───── Excerpted passage

L7 — Few-shot executive summary style

Here is an example of the executive summary style I want: [paste example]. Now write a summary in the same structure and voice for [paste Q1 metrics or narrative].
06

L7 — Long-document order (query last)

[Paste or upload the full document first, above this line.] Given everything above: extract the three decisions most likely to affect revenue in the next 90 days, with citations to section headings or quotes where possible.
07

L8 — Customer billing recovery email

Draft a response to this customer email about a billing error. Context: 3-year customer, relationship matters. Goals: acknowledge the mistake briefly, explain what happened in plain language, offer a concrete resolution, close warmly. Max ~150 words.
08

L8 — Email tone variants (A/B)

Using the draft you just wrote: create two more versions — (A) more formal for enterprise buyers, (B) warmer for SMB customers. Keep facts identical.
09

L8 — Long PDF → one-page exec brief

Read the attached quarterly report PDF. Produce a one-page executive brief: QoQ metric moves, three biggest wins, two risks, and recommended priorities for next quarter. Reference page numbers for each major claim.
10

L8 — Board-ready talking points

Turn the executive brief into a 5-minute spoken script for my board: short opener, three talking points with pauses, and one ask at the end.
11

L8 — Meeting transcript → tracker rows

Clean up this messy transcript. Output: (1) decisions, (2) action items with owner + due date, (3) open questions, (4) 3-sentence summary. Then format action items as a Markdown table I can paste into Notion or Jira.
12

L9 — CSV: first-pass trends

I uploaded a CSV of sales rows. Identify the five most important trends (with % or $ where possible). Call out seasonality, outliers, or segment shifts if the data supports it.
13

L9 — Monthly revenue by region (chart)

From the same CSV: build an interactive chart in an Artifact — monthly revenue by region with per-series trendlines. Explain one insight an exec should act on this week.

──────────
───── Records supplied

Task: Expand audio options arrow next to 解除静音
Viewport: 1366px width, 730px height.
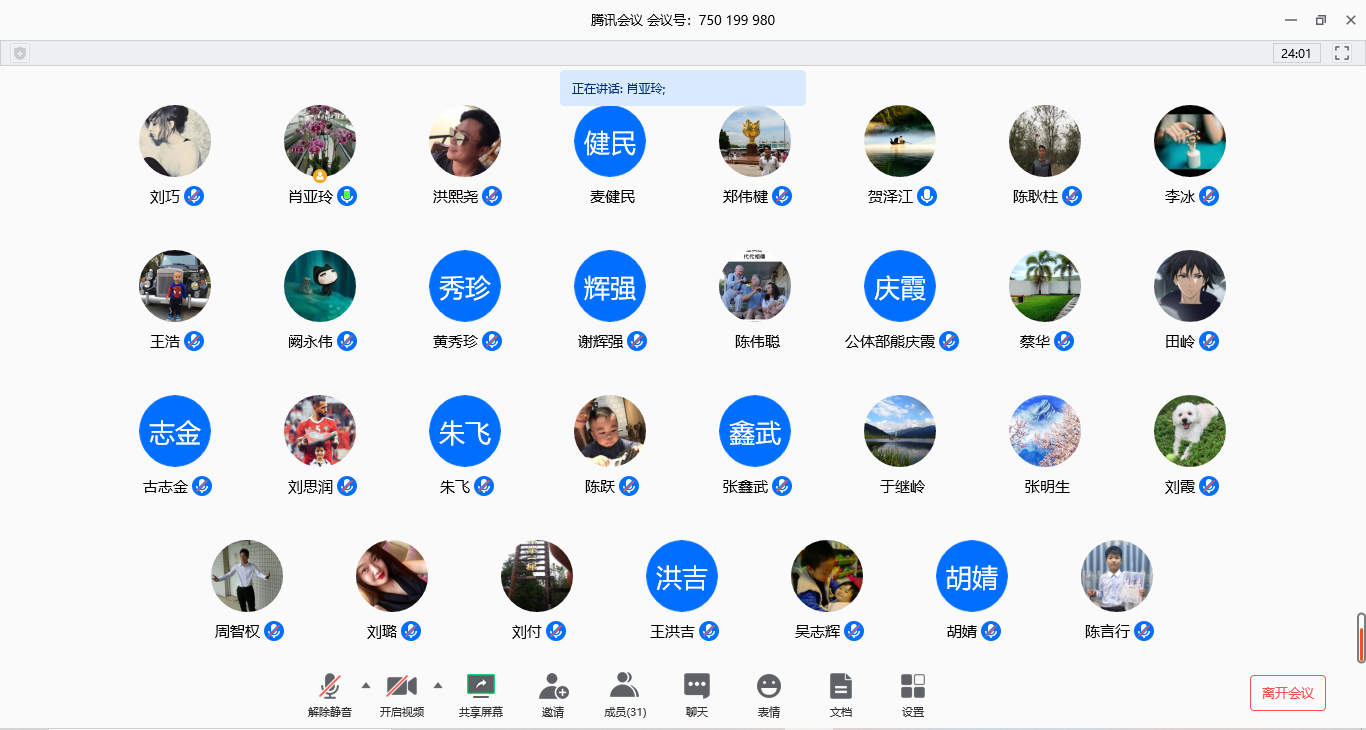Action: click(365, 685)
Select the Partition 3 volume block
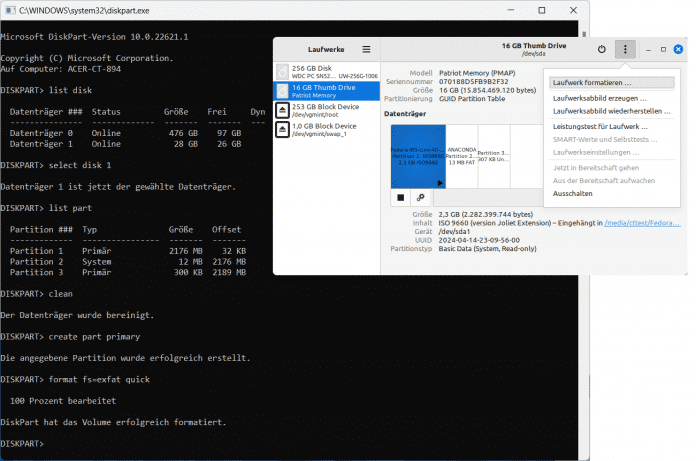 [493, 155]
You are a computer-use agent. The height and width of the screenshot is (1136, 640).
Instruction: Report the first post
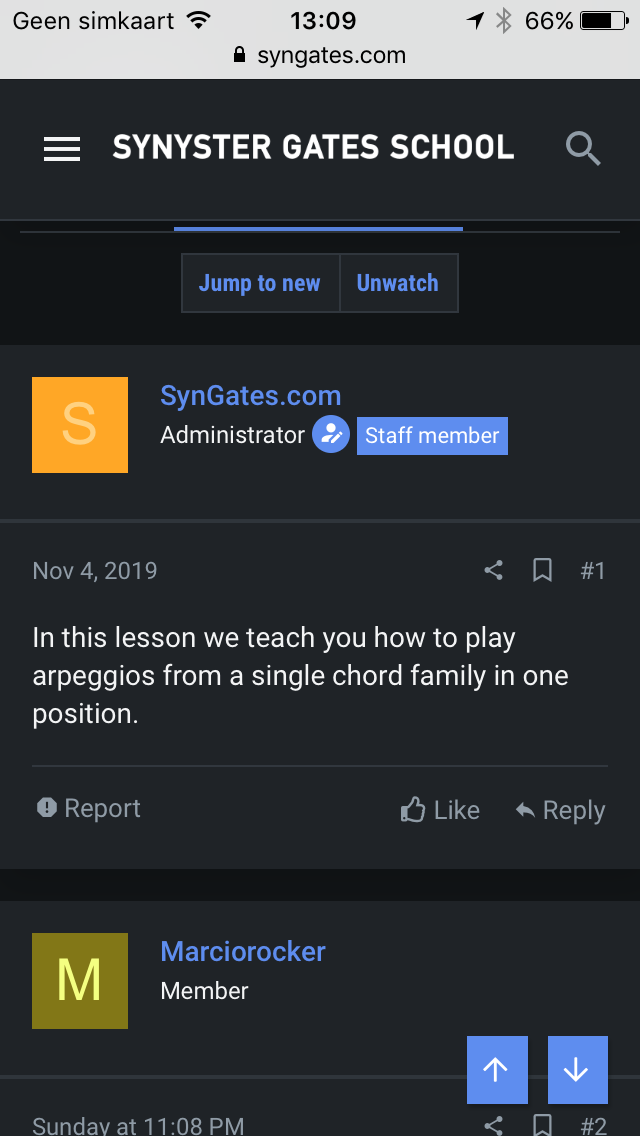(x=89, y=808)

──────────

#### Things to do
1. In the list of prompt templates, what word limit does the customer billing recovery email prompt set?
2. Carry on the list of prompt templates from its last entry, keeping its format and voice.
The rows have nothing to do with the text.

#### Written responses
1. A maximum of about 150 words.

2.
14

L9 — RFM-style scatter insight

Segment customers by purchase frequency and average order value; propose clusters; produce a labeled scatter plot in an Artifact and name the highest-value cluster with evidence.
15

L10 — Branded 8-slide storyline

Turn this executive brief into an 8-slide storyline: title, exec summary, one slide per major finding with a simple chart where useful, recommendations, appendix if needed. Brand colors: navy #1E3A5F and green #2ECC71.
16

L10 — Excel formula + error triage

Here is a formula goal: rolling3-month average revenue for column C. Propose the formula and explain how to fill down. Then diagnose the #REF! error in cell F12 from this sheet context: [describe or paste range labels].
17

L10 — 5-email enterprise launch sequence

Inside this Project’s brand context: draft a 14-day, 5-email launch sequence for a new enterprise feature. Map: announcement → use case → social proof → FAQ → final call. Include subject, preview text, and body for each.
18

L6 — Research Mode (regulated landscape)

Use Research Mode. Topic: current state of AI regulation in the European Union — AI Act timeline, enforcement, and practical impact on B2B SaaS vendors serving EU customers. Require cited sources for major claims.
19

L6 — Extended thinking: anomaly hunt

Upload this spreadsheet. With Extended Thinking enabled: find the three most significant anomalies, hypothesize likely causes, and recommend specific next actions per anomaly. Show reasoning transparency appropriate to a CFO reader.
20

Capstone — Personal Claude system (one page)

Given my role as [title] at [company], design a one-page “Claude system”: which Projects to keep, what goes in each knowledge base, when I use Sonnet vs Opus vs Haiku, which MCP connectors matter, and my weekly maintenance checklist.